From the 2000 census, 570 or 31.6% were Roman Catholic, while 881 or 48.8% belonged to the Swiss Reformed Church. Of the rest of the population, there are 5 individuals (or about 0.28% of the population) who belong to the Orthodox Church, and there are 74 individuals (or about 4.10% of the population) who belong to another Christian church. There were 43 (or about 2.38% of the population) who are Islamic. There are 4 individuals (or about 0.22% of the population) who belong to another church (not listed on the census), 169 (or about 9.37% of the population) belong to no church, are agnostic or atheist, and 58 individuals (or about 3.22% of the population) did not answer the question.

==Transport==
Altnau sits on the Lake Line between Schaffhausen and Rorschach and is served by the St. Gallen S-Bahn at Altnau railway station.

==Education==
In Altnau about 79.2% of the population (between age 25-64) have completed either non-mandatory upper secondary education or additional higher education (either university or a Fachhochschule).

Altnau is home to the Altnau primary school district. It is also home to the Altnau secondary school district. In the 2008/2009 school year there were 176 students in the primary school district. There were 44 children in the kindergarten, and the average class size was 22 kindergartners. Of the children in kindergarten, 18 or 40.9% were female, 7 or 15.9% were not Swiss citizens and 2 or 4.5% did not speak German natively. The lower and upper primary levels begin at about age 5-6 and last for 6 years. There were 59 children in who were at the lower primary level and 73 children in the upper primary level. The average class size in the primary school was 22 students. At the lower primary level, there were 26 children or 44.1% of the total population who were female, 5 or 8.5% were not Swiss citizens and 1 or 1.7% did not speak German natively.

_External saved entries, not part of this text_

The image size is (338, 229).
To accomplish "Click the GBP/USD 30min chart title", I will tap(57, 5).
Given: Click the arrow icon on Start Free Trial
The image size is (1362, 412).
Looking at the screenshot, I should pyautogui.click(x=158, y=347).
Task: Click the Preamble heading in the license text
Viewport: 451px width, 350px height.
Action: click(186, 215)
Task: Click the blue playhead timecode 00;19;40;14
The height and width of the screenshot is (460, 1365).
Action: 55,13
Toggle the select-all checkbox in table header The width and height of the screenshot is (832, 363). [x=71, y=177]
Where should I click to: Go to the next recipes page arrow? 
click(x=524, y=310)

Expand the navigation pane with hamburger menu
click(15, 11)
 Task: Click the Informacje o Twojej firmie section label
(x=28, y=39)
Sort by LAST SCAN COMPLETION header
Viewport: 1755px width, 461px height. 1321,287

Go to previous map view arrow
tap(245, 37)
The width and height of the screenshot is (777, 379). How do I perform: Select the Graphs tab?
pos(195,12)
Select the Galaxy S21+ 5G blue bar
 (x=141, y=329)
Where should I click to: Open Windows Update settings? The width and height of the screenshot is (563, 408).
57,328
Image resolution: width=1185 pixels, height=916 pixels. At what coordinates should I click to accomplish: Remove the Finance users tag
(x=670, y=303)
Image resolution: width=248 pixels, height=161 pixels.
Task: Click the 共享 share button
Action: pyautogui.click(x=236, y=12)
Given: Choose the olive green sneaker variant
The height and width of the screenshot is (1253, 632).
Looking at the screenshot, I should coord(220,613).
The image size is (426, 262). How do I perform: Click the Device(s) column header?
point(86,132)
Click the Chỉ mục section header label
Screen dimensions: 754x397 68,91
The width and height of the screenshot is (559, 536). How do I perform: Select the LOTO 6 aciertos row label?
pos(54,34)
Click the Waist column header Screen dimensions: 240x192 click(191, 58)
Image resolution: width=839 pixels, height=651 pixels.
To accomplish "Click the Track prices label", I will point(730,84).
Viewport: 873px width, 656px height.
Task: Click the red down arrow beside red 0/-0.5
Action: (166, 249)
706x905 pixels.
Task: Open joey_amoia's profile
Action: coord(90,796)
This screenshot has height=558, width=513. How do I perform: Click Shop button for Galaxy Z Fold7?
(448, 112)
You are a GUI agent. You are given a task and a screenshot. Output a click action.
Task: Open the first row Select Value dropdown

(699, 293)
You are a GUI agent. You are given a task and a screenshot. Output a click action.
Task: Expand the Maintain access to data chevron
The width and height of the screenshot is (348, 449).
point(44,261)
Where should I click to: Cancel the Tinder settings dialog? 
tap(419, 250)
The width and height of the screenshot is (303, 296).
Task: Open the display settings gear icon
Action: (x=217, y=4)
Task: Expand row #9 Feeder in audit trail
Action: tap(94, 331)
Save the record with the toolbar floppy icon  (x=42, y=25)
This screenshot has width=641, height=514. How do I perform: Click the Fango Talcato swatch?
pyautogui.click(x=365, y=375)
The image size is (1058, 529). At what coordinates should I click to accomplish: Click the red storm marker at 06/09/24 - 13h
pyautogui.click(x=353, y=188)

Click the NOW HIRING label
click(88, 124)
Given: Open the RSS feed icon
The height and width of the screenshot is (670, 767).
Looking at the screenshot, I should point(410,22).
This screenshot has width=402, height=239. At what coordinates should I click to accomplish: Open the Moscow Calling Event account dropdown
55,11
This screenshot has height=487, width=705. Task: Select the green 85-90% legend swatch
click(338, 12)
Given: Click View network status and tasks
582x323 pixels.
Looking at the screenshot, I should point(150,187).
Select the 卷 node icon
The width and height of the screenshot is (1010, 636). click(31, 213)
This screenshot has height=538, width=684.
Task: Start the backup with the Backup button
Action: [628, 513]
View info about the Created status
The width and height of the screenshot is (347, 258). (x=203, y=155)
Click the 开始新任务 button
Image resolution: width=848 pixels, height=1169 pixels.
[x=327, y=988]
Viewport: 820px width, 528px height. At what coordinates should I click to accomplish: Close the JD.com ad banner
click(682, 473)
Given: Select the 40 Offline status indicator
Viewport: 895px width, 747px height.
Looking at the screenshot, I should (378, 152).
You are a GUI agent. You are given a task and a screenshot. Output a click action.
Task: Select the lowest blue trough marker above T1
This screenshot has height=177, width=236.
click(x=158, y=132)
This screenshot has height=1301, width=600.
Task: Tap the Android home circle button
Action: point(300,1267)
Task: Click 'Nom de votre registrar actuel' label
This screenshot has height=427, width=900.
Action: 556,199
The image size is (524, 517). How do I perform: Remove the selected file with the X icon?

In the upper primary level, there were 35 or 47.9% who were female, 6 or 8.2% were not Swiss citizens and 3 or 4.1% did not speak German natively.

There are 273 students in the secondary school district. At the secondary level, students are divided according to performance. The secondary level begins at about age 12 and usually lasts 3 years. There were 178 teenagers who were in the advanced school, of which 97 or 54.5% were female, 15 or 8.4% were not Swiss citizens and 7 or 3.9% did not speak German natively. There were 95 teenagers who were in the standard school, of which 47 or 49.5% were female, 23 or 24.2% were not Swiss citizens and 18 or 18.9% did not speak German natively. The average class size for all classes at the secondary level was 18.2 students.